Y puedes hacer funcionar tu motor con la Esperanza en Dios durante todo el trayecto hacia la vida para la cual fuiste hecho para más.
Eso es lo que hace la Esperanza. Mira cómo describe esto Pablo:
¿Qué hace la Esperanza?
Romanos 5:5
Y la esperanza no nos avergüenza, porque el amor de Dios ha sido derramado en nuestros corazones por medio del Espíritu Santo, que nos ha sido dado.
Pablo está diciendo que Dios no nos avergonzará cuando pongamos nuestra esperanza en Él; no nos hará pasar vergüenza, porque Él nos ama y quiere lo mejor para nosotros.
Ahora bien, es posible que eso no sea lo que tú crees que es.
Debes recordar nuestra definición de Esperanza:
La Esperanza es la confianza absoluta de que algo o alguien responderá a tu favor.
Concéntrate en esa palabra: a favor.
Dios quiere —y promete— hacer lo que es mejor para ti.
Esto no siempre es lo que tú crees que es.
Queremos una vida sin sufrimiento. Pero eso no produce perseverancia.
Queremos una vida sin decisiones difíciles. Pero eso no produce carácter.
Queremos una vida sin misterios ni lo desconocido. Pero eso no produce esperanza.

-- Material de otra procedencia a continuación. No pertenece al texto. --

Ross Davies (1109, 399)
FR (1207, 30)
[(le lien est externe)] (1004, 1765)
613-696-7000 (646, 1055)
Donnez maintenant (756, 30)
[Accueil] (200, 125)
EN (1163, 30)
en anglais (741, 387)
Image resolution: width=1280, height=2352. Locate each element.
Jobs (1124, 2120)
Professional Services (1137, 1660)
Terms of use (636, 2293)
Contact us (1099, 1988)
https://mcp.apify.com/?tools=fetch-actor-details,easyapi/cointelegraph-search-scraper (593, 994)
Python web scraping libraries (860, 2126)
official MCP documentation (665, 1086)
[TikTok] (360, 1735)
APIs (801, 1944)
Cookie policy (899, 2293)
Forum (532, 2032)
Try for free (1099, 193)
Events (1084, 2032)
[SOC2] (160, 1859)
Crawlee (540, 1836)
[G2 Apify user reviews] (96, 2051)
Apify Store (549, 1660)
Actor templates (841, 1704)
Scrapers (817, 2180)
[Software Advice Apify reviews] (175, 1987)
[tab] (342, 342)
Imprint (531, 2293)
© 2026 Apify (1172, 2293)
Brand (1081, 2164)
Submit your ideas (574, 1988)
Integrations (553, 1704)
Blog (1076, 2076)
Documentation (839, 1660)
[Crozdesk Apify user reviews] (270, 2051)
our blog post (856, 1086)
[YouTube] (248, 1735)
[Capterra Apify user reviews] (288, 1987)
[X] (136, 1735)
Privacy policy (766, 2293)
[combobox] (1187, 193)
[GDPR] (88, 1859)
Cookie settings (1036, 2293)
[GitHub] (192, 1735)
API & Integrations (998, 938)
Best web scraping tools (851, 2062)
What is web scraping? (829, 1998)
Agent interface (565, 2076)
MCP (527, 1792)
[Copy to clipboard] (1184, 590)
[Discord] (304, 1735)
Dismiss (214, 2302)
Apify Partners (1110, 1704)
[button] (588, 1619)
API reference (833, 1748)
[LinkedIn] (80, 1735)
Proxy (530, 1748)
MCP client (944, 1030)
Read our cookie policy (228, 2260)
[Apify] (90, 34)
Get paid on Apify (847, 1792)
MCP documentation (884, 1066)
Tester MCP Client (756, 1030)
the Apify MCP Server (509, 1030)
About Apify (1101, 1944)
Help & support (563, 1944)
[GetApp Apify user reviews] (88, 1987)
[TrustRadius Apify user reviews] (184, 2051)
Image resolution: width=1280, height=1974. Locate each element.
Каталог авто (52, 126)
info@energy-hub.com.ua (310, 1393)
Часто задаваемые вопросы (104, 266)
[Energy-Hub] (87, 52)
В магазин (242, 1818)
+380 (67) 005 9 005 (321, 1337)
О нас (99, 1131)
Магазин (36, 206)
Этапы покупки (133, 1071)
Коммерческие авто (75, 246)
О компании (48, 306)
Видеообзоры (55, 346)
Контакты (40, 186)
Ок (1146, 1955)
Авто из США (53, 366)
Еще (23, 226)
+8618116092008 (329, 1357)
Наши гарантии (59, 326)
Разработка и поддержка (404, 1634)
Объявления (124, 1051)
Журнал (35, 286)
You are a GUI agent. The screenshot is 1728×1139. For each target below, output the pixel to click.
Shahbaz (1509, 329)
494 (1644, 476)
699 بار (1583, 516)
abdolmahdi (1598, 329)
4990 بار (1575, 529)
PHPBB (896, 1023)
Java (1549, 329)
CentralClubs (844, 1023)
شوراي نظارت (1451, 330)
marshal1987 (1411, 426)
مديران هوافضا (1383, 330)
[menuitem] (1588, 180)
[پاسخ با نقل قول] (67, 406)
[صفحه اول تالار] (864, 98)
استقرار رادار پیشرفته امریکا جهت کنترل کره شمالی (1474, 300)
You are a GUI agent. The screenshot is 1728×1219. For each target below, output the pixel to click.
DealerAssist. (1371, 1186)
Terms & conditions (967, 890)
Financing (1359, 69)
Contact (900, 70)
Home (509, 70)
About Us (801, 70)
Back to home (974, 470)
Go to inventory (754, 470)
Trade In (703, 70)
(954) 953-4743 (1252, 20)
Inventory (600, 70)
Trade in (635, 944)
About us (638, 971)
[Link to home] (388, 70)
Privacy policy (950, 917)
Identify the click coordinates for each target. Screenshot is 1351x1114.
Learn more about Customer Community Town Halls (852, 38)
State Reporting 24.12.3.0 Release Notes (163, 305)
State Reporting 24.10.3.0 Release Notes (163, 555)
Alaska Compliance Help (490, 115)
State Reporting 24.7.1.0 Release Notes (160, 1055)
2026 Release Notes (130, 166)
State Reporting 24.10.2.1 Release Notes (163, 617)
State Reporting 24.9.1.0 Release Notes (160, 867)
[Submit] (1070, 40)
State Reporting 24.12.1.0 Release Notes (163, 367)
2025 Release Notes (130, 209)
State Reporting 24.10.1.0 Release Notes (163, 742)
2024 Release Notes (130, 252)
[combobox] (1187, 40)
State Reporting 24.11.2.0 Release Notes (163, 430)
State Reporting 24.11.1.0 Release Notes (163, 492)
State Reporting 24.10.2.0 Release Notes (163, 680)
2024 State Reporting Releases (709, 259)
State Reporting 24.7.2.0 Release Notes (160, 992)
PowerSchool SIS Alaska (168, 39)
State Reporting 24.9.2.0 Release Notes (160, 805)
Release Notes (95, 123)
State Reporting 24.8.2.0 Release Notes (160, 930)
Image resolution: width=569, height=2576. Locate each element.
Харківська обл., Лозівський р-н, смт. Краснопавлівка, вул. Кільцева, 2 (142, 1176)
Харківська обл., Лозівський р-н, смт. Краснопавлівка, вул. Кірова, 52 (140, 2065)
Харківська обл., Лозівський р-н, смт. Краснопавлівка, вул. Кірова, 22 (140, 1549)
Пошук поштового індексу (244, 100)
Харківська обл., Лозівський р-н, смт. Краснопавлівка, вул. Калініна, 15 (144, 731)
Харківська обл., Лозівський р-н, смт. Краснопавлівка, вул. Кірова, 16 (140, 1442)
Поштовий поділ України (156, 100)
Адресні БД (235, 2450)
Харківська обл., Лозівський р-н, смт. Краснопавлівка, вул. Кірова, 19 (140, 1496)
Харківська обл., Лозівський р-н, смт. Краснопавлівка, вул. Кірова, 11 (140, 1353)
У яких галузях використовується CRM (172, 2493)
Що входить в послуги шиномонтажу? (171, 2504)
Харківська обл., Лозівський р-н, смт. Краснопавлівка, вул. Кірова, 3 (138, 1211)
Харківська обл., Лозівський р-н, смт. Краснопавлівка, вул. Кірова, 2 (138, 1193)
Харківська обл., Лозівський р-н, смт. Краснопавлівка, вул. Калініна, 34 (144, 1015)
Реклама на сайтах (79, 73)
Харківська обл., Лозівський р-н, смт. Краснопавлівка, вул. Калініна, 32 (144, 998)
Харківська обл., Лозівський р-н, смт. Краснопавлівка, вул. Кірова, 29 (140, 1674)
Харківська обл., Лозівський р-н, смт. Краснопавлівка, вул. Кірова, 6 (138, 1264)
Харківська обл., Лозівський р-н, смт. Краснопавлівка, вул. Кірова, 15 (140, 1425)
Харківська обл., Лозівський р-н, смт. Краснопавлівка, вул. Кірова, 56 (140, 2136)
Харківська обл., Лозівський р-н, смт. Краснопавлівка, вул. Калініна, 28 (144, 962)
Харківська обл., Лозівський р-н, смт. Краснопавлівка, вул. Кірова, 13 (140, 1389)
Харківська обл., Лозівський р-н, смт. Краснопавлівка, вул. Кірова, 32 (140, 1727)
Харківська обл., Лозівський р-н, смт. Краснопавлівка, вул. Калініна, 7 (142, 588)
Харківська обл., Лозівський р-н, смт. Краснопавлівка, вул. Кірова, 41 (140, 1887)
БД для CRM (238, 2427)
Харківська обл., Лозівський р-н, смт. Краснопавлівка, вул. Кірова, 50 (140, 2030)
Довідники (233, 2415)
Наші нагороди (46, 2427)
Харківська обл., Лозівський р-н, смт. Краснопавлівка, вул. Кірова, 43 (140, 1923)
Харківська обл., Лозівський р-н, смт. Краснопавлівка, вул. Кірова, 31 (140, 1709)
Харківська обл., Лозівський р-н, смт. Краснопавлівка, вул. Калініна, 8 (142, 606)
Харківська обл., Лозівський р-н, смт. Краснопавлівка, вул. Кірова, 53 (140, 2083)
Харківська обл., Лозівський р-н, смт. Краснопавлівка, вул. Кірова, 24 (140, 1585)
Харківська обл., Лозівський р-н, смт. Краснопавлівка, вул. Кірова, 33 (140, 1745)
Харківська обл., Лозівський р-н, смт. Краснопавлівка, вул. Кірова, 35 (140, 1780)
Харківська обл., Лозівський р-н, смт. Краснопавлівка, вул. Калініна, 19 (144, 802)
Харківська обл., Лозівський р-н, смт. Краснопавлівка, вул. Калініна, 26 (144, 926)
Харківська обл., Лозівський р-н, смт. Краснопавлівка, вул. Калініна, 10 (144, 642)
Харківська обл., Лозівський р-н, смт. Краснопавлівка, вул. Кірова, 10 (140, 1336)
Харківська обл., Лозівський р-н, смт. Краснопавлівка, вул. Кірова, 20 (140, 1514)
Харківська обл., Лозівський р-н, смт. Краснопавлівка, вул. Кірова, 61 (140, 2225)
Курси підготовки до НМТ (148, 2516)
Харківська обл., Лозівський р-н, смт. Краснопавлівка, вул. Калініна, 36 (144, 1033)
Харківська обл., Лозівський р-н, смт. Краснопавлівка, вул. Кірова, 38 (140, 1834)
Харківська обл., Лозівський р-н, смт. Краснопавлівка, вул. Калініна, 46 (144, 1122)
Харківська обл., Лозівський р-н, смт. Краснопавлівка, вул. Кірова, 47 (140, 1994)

Y Dios sabe que necesitamos el combustible de la esperanza para llegar a esa vida para la cual fuimos hechos para más.
Así que, un poco más adelante en su carta a la iglesia en Roma, aclaró aún más lo que Dios promete, lo que Él dice que hará:
Romanos 8:28-29
Y sabemos que en todas las cosas Dios obra para el bien de quienes lo aman, de quienes han sido llamados conforme a su propósito. Porque a aquellos que Dios de antemano conoció, también los predestinó para ser conformados a la imagen de su Hijo, para que Él fuera el primogénito entre muchos hermanos.
Comentarios:
Para el «buen hombre» que soy, desearía que el versículo terminara aquí. Esta es una teología de «calcomanía para el auto». «Ya sabes: en todas las cosas, Dios obra para nuestro bien», ¿verdad? Nosotros elegiríamos lo que constituye «nuestro bien» de una manera muy distinta a como lo haría Él. Sin sufrimiento, sin decisiones difíciles, sin misterios. Solo comodidad. Sin embargo, el versículo continúa...
Según Su propósito: Jesús tiene un propósito para ti. Él desea que tengas vida en abundancia, que te conviertas en la mejor versión de ti mismo, que crezcas, que alcances la madurez y la plenitud, sin que te falte nada. Nosotros también creemos esto: que fuiste hecho para más de lo que actualmente persigues o con lo que te conformas. Y esa vida de estar hecho para más es Su propósito, el cual define en la siguiente frase...
A imagen de Su Hijo: Dios sabe que la vida de estar hecho para más consiste en llegar a ser semejante a Cristo. Por eso Jesús dijo: «Ven, sígueme; ven, haz lo que yo hago; llega a ser como yo; vive como yo; habla como yo; camina como yo». Luego, al marcharse, Jesús nos entregó el Espíritu Santo para darnos el poder de llegar a ser como Él. Para producir el fruto del Espíritu: amor, gozo, paz, paciencia, benignidad, bondad, fe, mansedumbre y dominio propio.
En todas las cosas —en cada sufrimiento, en cada dolor, en cada tormenta— Dios está obrando y te transformará para que llegues a ser semejante a Jesús.
La esperanza es la absoluta certeza de que algo o alguien actuará a tu favor.
Esto es lo que hace la esperanza: evita que te rindas.